Work required
Extend the text on grammatical cases, picking up right after its last sentence.

Quoted text
++++++++

In first sentence, John would be in vocative in languages that uses vocative, in the second sentence it would be in Accusative.

* Locative

- Lative is a case which indicated motion to a location. It doesn't have anything to do with latent, but with la, which in Latin is to carry, to lift, to bring.
- Separative is a case which indicates motion from a location. In most languages the name ablative is used.

- Ablative - out of, from (ab-lative)
- Allative is the generally used term for lative case. - onto (ad-lative) indicating the target place of movement onto something
- Illative - into (in-lative) indicating the target place of movement into something
- Elative - out of (ex-lative, indicated the origin place of being carried or brought out of something)
- Sublative - under, below, onto, to (sub-lative) indicating the target place under surface, in Hungarian "under surface" is more freely interpreted
- Delative - from, from off; about (de-lative, indicating the origin place of something being removed

- Adessive - on (ad-essive, indicates the state of being on or at something or someone.)
- Inessive - in (in-essive, indicates the state of existing, being inside something)
- Superessive (super-essive) indicates location on top of, or on the surface of something (super - over, above, on top)

* Essive indicates the state of being, existing - "when being an X", "as an X". In Finnish you can use this as locative as well, for example 'kotona' is the essive of koti, home, and when I say "minä olen kotona" I don't mean I am being a home, but that I am at home.

* Translative (trans-lative) indicates a change in state of a noun (becoming X, changing to X, turning into X)

++++++++

Dataset extract
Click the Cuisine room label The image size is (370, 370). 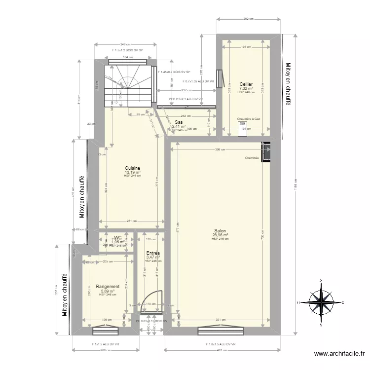[x=132, y=168]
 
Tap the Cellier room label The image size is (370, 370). [x=246, y=84]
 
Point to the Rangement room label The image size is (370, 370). [x=108, y=287]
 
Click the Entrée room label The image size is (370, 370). [x=153, y=253]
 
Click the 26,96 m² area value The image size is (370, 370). [x=220, y=235]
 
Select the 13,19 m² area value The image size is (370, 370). [x=132, y=173]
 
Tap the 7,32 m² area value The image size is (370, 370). [x=246, y=89]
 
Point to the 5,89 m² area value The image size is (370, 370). [x=108, y=291]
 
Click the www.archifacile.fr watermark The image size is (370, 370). [x=340, y=354]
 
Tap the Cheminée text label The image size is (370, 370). [x=252, y=158]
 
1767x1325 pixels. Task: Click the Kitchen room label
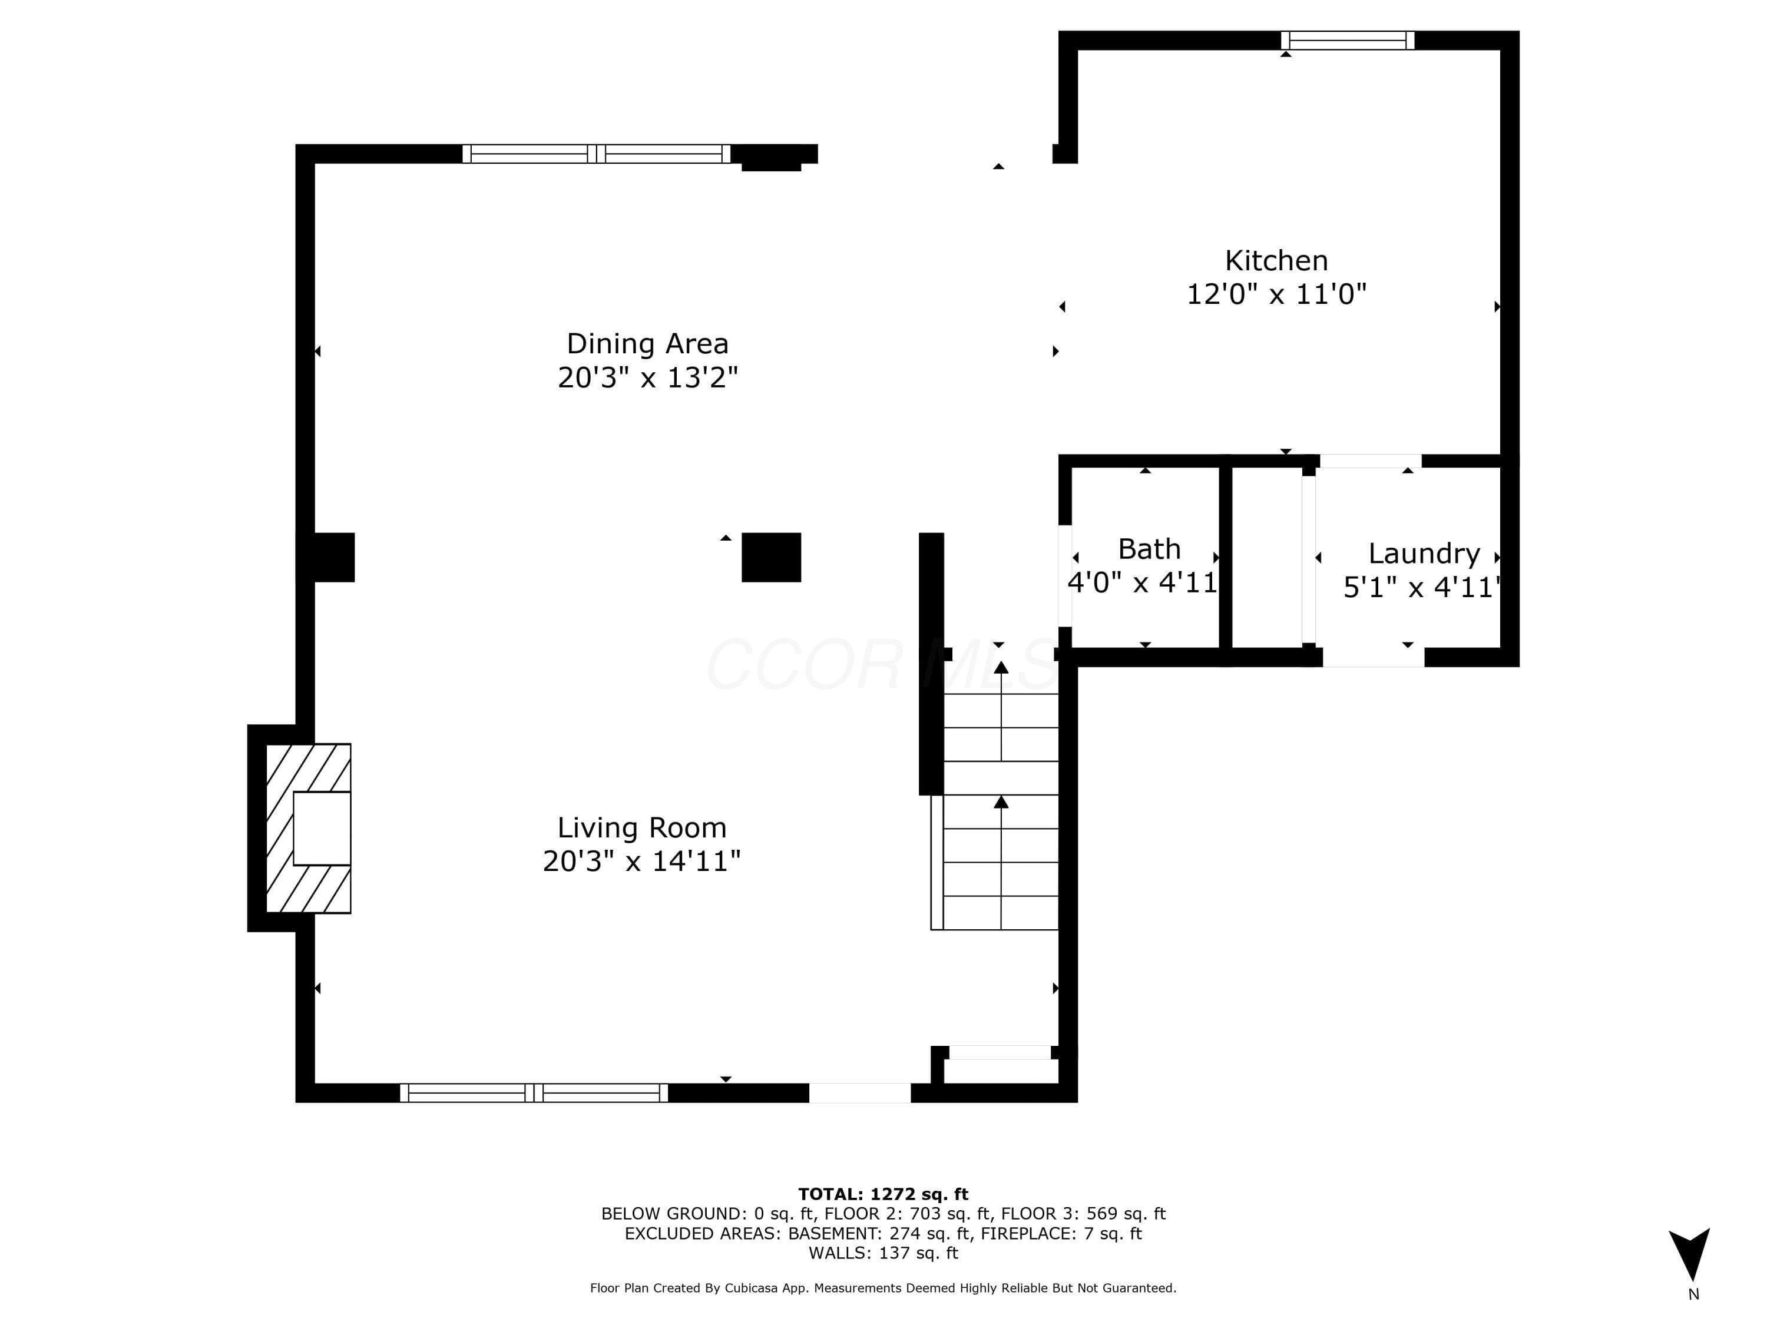pos(1276,260)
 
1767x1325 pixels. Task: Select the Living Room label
pos(641,827)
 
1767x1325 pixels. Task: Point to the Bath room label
pos(1149,549)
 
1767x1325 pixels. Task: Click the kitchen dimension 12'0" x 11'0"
pos(1276,294)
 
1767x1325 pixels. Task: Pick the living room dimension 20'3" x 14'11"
pos(641,861)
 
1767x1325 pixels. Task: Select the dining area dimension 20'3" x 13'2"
pos(647,377)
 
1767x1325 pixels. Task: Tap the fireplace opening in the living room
pos(322,828)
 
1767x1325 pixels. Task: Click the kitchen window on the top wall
pos(1348,40)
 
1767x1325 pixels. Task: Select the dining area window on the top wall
pos(596,153)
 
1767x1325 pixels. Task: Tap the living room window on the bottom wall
pos(534,1092)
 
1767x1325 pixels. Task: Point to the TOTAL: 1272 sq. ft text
pos(883,1194)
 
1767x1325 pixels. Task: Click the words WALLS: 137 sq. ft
pos(883,1253)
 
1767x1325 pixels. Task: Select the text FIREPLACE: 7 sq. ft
pos(1061,1233)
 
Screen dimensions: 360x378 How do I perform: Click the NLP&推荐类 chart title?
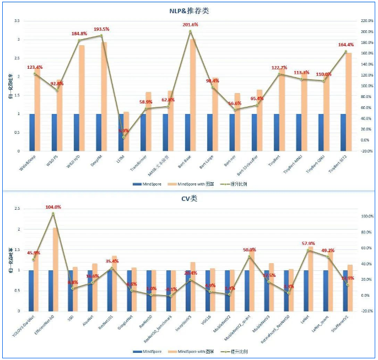click(189, 11)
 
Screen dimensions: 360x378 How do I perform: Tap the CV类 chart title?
click(189, 198)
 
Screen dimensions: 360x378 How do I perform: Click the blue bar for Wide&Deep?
click(32, 132)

++++++++

Task response
The ending is -vá / -vé after a vowel; assimilating to the final consonsant otherwise:
Lót felesége sóvá változott - "Lot's wife turned into salt"
fiává fogad "adopt to be one's son"
bolonddá tett engem "He made a fool out of me."

* Instrumental or instructive
indicates the noun being the instrument of doing, by which means, with what

* Commitative - comes from the Latin word comitātus "to escort, to accompany" (com-), but I have always thought of German "komm mitt" come with :-D
- when someone does something with someone - with his wife, with a hammer

* causal-final case expresses the meaning "for the purpose of, for the reason that"
It is formed by adding the ending suffix -ért to the end of the noun:
kenyér "bread" >kenyérért
elküldtem a boltba kenyérért - "I sent him to the store for bread"

* Terminative case is a case specifying limits of time and space - until, for, as long as, within...

The Hungarian language uses the '-ig' suffix.

a házig: "as far as the house"
hat óráig / hatig: "until six o'clock" or "for six hours" / "six hours long"
száz évig: "for a hundred years"

It is not always clear whether the thing in terminative case belongs to the interval in question or not.

A koncertig maradtam.: "I stayed until the concert (ended or started?)"
Mondj egy számot 1-től 10-ig!: "Say a number from 1 to 10."

* temporal case expresses time, age, era

In Hungarian language its suffix is -kor.

hétkor "at seven"
hét órakor "at seven o'clock"
éjfélkor "at midnight"
karácsonykor "at Christmas"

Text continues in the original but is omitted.